Richard Forno rforno at infowarrior.org
Sat Feb 7 16:20:44 UTC 2009


(Dunno how I missed this one....--rf)

January 14, 2009
Report Calls Online Threats to Children Overblown
By BRAD STONE
http://www.nytimes.com/2009/01/14/technology/internet/14cyberweb.html?_r=2&pagewanted=print

The Internet may not be such a dangerous place for children after all.

A task force created by 49 state attorneys general to look into the  
problem of sexual solicitation of children online has concluded that  
there really is not a significant problem.

The findings ran counter to popular perceptions of online dangers as  
reinforced by depictions in the news media like NBC’s “To Catch a  
Predator” series. One attorney general was quick to criticize the  
group’s report.

The panel, the Internet Safety Technical Task Force, was charged with  
examining the extent of the threats children face on social networks  
like MySpace and Facebook, amid widespread fears that adults were  
using these popular Web sites to deceive and prey on children.

But the report concluded that the problem of bullying among children,  
both online and offline, poses a far more serious challenge than the  
sexual solicitation of minors by adults.

“This shows that social networks are not these horribly bad  
neighborhoods on the Internet,” said John Cardillo, chief executive of  
Sentinel Tech Holding, which maintains a sex offender database and was  
part of the task force. “Social networks are very much like real-world  
communities that are comprised mostly of good people who are there for  
the right reasons.”

The 278-page report, released Tuesday, was the result of a year of  
meetings between dozens of academics, experts in childhood safety and  
executives of 30 companies, including Yahoo, AOL, MySpace and Facebook.

The task force, led by the Berkman Center for Internet and Society at  
Harvard University, looked at scientific data on online sexual  
predators and found that children and teenagers were unlikely to be  
propositioned by adults online. In the cases that do exist, the report  
said, teenagers are typically willing participants and are already at  
risk because of poor home environments, substance abuse or other  
problems.

Not everyone was happy with the conclusions. Richard Blumenthal, the  
Connecticut attorney general, who has forcefully pursued the issue and  
helped to create the task force, said he disagreed with the report.  
Mr. Blumenthal said it “downplayed the predator threat,” relied on  
outdated research and failed to provide a specific plan for improving  
the safety of social networking.

“Children are solicited every day online,” Mr. Blumenthal said. “Some  
fall prey, and the results are tragic. That harsh reality defies the  
statistical academic research underlying the report.”

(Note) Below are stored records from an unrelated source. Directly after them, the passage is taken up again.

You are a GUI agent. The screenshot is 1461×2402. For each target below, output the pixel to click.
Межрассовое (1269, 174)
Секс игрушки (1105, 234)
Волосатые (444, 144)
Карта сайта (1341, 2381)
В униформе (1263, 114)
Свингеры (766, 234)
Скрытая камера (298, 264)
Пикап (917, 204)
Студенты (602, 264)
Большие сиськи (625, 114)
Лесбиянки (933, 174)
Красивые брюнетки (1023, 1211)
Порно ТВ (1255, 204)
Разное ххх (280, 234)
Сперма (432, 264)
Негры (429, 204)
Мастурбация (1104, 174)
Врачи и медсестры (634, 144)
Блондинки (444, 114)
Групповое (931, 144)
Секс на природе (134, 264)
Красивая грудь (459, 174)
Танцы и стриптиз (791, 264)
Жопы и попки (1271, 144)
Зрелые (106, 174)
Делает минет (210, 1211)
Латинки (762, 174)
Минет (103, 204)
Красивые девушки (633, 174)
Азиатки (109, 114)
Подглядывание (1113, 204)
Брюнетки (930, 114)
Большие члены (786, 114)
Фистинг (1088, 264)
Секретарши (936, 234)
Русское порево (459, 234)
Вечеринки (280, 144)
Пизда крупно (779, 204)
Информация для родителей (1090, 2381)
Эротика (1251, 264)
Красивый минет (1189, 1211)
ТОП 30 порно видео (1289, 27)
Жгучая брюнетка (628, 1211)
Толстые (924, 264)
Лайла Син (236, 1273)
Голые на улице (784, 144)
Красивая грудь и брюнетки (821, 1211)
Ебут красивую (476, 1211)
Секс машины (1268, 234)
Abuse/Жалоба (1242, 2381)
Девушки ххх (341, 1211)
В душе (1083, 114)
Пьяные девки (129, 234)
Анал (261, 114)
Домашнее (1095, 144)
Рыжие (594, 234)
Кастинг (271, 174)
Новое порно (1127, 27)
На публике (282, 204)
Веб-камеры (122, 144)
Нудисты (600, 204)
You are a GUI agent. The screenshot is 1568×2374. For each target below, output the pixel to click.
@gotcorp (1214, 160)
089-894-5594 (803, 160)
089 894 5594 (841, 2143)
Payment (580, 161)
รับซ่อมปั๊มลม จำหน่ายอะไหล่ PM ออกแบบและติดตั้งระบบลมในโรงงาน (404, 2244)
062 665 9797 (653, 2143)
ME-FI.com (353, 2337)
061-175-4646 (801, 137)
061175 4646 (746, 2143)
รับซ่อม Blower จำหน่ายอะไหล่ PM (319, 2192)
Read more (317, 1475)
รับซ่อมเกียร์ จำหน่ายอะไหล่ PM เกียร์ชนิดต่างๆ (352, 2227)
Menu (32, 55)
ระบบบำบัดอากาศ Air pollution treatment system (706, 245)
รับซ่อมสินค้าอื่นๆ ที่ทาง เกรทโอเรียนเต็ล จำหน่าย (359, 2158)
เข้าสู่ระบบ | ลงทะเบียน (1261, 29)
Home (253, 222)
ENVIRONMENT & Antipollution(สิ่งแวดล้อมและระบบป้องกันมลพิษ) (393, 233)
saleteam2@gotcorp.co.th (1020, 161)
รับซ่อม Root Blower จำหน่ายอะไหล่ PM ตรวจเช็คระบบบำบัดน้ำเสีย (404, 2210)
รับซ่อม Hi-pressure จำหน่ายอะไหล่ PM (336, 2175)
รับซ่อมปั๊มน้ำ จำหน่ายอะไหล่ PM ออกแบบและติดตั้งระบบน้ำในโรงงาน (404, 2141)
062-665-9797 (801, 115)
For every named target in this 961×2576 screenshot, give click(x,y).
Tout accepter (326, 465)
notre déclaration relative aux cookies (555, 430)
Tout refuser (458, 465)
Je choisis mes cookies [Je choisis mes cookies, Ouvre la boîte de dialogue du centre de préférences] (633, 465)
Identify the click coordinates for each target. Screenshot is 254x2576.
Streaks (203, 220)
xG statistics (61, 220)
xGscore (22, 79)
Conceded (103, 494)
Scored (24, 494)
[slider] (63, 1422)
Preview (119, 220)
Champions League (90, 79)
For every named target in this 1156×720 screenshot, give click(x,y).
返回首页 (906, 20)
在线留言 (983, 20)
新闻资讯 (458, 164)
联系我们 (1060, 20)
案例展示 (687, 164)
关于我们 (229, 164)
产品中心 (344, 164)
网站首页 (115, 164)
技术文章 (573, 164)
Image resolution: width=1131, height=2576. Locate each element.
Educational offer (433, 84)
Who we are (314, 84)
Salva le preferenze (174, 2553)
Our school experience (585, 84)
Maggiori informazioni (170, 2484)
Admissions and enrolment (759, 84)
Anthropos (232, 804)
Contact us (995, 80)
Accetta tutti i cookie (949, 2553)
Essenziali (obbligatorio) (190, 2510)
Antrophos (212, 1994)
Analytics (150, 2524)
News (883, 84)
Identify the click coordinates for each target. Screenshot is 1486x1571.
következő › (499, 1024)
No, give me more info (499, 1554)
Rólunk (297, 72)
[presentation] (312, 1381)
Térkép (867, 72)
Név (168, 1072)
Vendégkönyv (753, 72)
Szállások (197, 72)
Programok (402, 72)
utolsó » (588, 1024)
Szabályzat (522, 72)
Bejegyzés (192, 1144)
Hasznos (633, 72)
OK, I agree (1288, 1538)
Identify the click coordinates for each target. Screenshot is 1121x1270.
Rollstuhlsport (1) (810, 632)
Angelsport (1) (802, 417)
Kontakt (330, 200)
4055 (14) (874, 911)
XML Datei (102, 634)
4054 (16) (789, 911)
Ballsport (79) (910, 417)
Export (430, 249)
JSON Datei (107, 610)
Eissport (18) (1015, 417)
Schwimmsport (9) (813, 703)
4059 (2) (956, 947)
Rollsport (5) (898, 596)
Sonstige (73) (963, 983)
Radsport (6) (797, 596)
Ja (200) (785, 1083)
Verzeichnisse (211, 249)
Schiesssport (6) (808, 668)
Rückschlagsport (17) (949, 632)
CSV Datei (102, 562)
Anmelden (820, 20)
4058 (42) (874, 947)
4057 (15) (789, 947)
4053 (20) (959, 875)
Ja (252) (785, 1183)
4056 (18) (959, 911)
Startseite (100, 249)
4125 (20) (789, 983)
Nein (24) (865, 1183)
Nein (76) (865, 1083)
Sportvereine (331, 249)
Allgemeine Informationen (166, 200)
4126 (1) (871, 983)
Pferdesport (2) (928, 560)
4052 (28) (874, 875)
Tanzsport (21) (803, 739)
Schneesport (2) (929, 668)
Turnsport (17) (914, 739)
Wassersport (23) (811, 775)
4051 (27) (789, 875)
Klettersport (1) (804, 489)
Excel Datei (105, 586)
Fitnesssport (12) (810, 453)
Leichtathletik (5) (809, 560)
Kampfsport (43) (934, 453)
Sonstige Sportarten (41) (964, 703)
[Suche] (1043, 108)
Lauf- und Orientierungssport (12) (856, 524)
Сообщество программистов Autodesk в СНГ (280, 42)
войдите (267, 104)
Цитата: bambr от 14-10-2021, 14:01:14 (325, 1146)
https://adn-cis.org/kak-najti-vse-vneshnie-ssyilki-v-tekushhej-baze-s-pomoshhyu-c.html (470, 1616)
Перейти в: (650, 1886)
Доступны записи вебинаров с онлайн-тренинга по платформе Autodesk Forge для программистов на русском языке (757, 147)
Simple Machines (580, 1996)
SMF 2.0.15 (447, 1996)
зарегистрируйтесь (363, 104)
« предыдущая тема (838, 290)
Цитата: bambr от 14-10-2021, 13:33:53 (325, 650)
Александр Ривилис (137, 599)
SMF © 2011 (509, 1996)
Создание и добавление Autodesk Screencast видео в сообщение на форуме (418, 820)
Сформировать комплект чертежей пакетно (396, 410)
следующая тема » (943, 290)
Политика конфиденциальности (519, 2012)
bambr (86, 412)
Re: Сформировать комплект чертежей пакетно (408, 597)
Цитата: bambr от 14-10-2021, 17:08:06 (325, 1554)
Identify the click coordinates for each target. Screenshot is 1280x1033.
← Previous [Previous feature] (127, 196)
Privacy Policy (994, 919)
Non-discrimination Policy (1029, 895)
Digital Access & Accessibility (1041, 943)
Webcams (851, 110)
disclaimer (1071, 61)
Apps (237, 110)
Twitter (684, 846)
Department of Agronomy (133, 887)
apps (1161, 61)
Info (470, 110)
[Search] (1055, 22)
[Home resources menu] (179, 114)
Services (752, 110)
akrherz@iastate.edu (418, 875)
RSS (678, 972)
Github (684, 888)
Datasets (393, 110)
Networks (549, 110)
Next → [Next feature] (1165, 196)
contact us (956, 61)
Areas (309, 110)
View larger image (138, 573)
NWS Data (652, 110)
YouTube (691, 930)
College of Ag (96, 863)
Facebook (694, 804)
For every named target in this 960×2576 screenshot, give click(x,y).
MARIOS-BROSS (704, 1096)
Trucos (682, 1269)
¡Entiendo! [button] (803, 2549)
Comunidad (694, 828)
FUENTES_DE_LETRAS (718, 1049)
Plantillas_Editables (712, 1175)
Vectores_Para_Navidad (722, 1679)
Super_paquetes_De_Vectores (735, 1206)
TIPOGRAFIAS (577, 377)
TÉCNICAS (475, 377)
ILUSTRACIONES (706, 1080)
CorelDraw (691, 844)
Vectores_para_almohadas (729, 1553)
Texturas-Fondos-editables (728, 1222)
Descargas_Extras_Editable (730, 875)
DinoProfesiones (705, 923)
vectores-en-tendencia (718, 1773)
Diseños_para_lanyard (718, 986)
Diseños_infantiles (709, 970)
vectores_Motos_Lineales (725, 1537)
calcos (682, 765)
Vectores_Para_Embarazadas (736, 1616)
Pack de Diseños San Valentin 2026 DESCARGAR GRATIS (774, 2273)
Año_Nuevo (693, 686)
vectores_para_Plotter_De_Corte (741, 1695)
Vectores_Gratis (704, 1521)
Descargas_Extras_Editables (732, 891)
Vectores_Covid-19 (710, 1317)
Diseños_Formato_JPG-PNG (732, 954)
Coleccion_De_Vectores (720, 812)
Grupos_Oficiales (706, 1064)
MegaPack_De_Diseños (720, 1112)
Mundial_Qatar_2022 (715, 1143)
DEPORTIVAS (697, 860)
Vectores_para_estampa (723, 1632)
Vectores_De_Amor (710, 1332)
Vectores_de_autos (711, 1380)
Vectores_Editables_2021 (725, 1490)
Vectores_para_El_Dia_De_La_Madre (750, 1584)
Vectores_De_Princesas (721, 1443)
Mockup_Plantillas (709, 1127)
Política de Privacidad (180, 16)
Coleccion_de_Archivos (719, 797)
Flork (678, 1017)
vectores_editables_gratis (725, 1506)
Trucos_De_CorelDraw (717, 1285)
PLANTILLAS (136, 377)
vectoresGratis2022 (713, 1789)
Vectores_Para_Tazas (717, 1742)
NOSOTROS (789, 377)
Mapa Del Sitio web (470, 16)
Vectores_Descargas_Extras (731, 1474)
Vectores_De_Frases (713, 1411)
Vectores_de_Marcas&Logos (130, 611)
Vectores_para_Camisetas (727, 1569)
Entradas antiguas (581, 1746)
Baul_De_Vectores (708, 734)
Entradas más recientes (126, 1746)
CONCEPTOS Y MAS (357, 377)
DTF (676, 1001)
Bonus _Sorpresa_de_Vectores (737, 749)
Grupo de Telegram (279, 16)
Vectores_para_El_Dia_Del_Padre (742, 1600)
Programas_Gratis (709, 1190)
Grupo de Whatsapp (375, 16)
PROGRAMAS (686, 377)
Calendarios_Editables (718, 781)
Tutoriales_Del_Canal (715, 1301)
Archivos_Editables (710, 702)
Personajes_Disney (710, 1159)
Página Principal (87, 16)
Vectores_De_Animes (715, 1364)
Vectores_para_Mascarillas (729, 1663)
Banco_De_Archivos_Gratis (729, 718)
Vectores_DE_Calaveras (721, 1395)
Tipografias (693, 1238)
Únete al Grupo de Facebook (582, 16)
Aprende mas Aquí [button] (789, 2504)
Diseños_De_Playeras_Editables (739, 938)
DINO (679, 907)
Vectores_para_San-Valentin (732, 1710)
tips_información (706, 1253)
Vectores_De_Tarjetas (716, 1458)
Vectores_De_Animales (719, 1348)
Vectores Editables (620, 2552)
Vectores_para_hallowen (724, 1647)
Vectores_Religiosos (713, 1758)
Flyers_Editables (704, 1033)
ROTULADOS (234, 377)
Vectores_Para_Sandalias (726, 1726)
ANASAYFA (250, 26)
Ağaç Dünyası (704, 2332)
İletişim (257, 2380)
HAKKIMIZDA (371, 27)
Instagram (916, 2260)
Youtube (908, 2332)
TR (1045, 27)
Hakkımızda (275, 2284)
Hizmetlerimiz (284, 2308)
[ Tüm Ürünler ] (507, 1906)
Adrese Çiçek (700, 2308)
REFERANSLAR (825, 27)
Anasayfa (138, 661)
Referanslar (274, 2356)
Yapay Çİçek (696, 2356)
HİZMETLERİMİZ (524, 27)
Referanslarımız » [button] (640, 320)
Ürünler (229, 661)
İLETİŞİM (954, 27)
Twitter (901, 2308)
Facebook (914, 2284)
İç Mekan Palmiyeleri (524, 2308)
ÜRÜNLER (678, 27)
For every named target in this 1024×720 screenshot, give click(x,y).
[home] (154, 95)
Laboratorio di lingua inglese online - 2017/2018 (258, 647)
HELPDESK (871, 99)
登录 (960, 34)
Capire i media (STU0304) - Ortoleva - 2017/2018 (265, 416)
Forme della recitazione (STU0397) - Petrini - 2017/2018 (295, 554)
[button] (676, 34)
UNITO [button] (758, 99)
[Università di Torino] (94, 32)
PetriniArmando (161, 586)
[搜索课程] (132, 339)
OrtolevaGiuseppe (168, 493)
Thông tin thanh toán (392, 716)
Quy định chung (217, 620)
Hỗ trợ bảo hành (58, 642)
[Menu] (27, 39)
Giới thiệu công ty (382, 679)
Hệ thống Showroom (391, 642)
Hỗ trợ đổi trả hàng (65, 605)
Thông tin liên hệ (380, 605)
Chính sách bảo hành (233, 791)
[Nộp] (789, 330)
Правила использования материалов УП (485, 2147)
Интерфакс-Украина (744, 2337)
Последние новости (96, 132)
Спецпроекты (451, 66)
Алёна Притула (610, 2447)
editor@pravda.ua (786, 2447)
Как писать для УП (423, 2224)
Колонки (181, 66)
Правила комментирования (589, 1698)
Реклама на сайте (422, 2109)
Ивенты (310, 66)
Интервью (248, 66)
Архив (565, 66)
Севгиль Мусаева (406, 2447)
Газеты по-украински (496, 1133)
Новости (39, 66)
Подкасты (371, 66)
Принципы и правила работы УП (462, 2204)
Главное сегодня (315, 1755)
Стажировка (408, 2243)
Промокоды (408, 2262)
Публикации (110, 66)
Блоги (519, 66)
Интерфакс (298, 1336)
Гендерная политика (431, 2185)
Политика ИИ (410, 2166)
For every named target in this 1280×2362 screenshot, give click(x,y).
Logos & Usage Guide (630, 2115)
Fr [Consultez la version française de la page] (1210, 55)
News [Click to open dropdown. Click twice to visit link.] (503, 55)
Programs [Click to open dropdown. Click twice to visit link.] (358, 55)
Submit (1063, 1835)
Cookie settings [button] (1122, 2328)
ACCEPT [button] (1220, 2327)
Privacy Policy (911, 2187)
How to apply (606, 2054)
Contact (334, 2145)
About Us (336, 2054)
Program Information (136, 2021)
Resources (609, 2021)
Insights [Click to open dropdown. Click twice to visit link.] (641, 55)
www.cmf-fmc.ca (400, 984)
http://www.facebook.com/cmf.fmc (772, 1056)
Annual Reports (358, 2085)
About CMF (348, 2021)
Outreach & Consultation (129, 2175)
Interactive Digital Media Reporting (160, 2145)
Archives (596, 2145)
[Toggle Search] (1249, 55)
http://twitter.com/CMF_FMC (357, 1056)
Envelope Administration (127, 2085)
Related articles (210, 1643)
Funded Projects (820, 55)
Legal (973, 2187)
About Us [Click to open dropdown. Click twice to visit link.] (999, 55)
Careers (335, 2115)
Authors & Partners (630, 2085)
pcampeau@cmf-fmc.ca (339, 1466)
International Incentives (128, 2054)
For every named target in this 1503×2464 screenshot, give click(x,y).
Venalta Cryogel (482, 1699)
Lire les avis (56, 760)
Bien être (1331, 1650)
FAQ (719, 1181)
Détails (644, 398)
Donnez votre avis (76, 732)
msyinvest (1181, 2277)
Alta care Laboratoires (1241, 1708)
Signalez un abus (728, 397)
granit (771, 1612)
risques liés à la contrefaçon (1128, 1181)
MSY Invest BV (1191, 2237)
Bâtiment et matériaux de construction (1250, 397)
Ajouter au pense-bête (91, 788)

In what social networks may view as something of an exoneration after  
years of pressure from law enforcement, the report said sites like  
MySpace and Facebook “do not appear to have increased the overall risk  
of solicitation.”

Attorneys general like Mr. Blumenthal and Roy Cooper of North Carolina  
publicly accused the social networks of facilitating the activities of  
pedophiles and pushed them to adopt measures to protect their youngest  
users. Citing studies that showed tens of thousands of convicted sex  
offenders were using MySpace, they pressured the networks to purge  
those people from their membership databases.

The attorneys general also charged the task force with evaluating  
technologies that might play a role in enhancing safety for children  
online. An advisory board composed of academic computer scientists and  
forensics experts was created within the task force to look at  
technologies and ask companies in the industry to submit their child- 
protection systems.

Among the systems the technology board looked at included age  
verification technologies that try to authenticate the identities and  
ages of children and prevent adults from contacting them. But the  
board concluded that such systems “do not appear to offer substantial  
help in protecting minors from sexual solicitation.”

One problem is that it is difficult to verify the ages and identities  
of children because they do not have driver’s licenses or insurance.